DATA SHOWN:
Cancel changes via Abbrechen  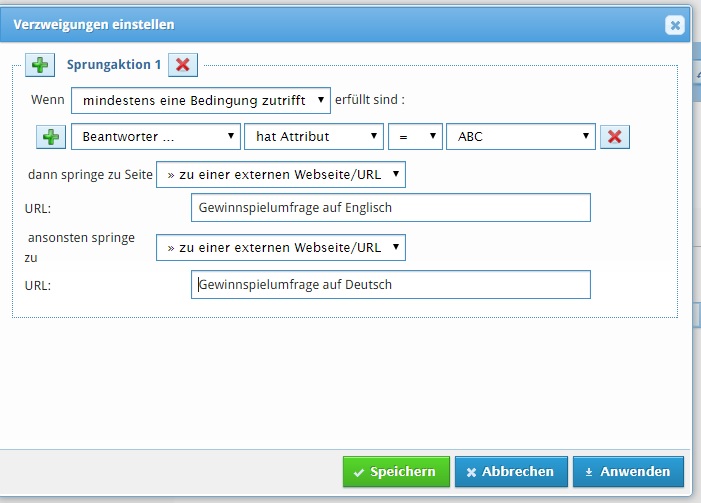(x=511, y=471)
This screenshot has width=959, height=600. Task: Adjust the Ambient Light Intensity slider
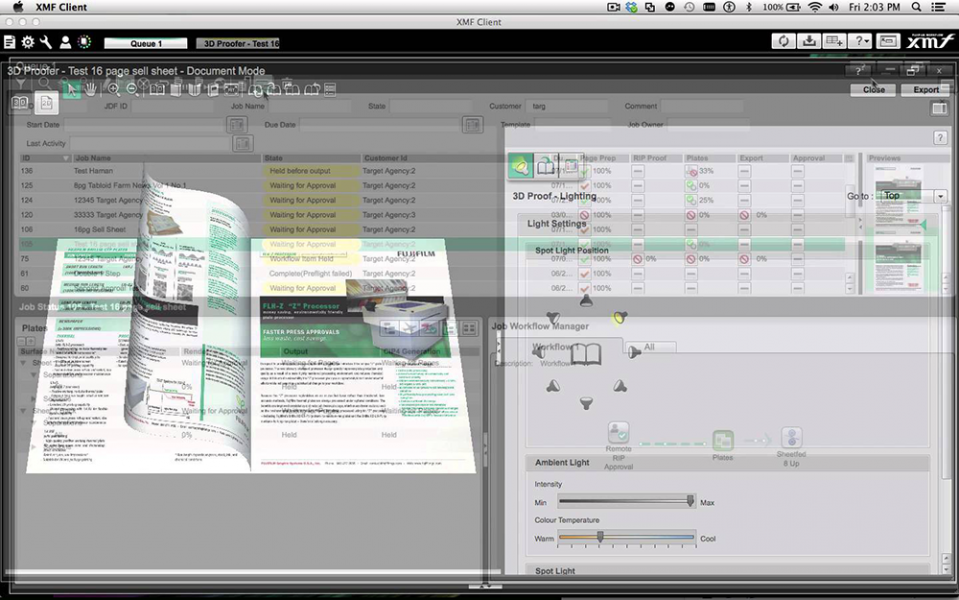point(626,502)
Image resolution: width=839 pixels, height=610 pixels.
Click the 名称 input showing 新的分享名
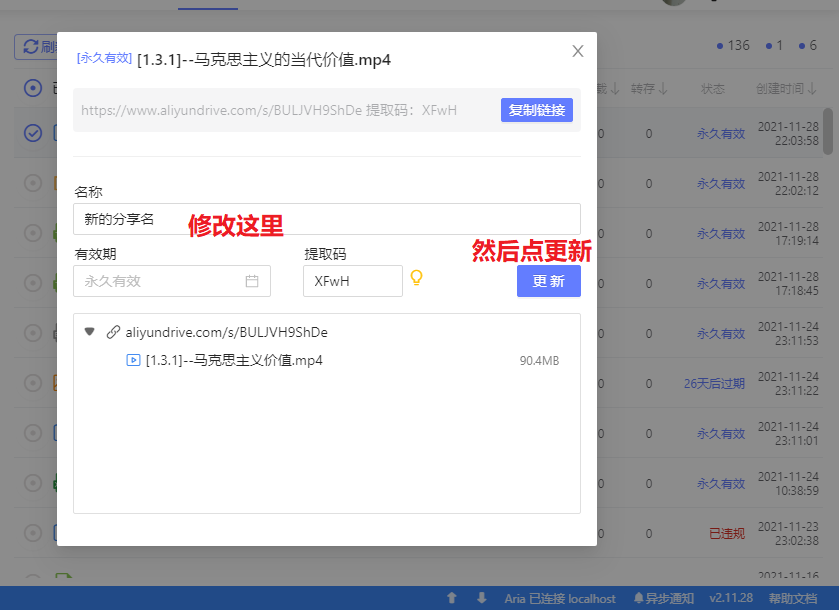[325, 218]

BRIEF: Every line between the one containing "This screenshot has" and the end of the listing, both included, needs to be retyped exactly, minus the pictures.

RESULT:
This screenshot has width=959, height=600. Task: Adjust the Ambient Light Intensity slider
point(626,502)
Image resolution: width=839 pixels, height=610 pixels.
Click the 名称 input showing 新的分享名
[325, 218]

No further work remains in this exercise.